-------- Provided data --------
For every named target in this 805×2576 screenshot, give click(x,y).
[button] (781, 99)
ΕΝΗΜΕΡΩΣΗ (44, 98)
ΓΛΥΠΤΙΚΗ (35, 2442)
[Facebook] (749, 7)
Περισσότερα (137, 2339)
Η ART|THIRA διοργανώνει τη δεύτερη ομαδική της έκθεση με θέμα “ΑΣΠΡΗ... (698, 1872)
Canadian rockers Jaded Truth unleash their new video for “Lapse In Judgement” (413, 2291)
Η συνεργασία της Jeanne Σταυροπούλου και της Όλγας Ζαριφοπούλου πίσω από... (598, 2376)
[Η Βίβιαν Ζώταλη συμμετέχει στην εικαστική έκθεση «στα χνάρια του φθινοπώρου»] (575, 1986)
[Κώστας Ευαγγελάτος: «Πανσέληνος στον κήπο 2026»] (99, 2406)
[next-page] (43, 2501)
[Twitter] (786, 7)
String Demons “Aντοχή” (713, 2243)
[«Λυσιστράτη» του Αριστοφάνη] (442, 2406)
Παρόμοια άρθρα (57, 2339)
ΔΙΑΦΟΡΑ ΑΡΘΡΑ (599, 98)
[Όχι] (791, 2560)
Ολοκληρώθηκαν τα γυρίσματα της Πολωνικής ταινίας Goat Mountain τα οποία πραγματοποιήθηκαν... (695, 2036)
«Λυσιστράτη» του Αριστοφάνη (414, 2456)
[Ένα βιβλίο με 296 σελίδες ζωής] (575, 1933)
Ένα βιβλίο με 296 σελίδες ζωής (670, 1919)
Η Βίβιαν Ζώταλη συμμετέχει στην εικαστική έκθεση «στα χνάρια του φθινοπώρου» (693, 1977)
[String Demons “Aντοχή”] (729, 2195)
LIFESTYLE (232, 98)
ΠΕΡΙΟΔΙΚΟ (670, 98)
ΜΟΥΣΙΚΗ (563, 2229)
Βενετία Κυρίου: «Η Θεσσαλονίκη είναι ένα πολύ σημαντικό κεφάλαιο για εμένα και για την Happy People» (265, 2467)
--------
§ **Task to carry out**:
Whenever the string "Aντοχή" shows up in a line above, copy that line.

§ **Your response**:
String Demons “Aντοχή” (713, 2243)
[String Demons “Aντοχή”] (729, 2195)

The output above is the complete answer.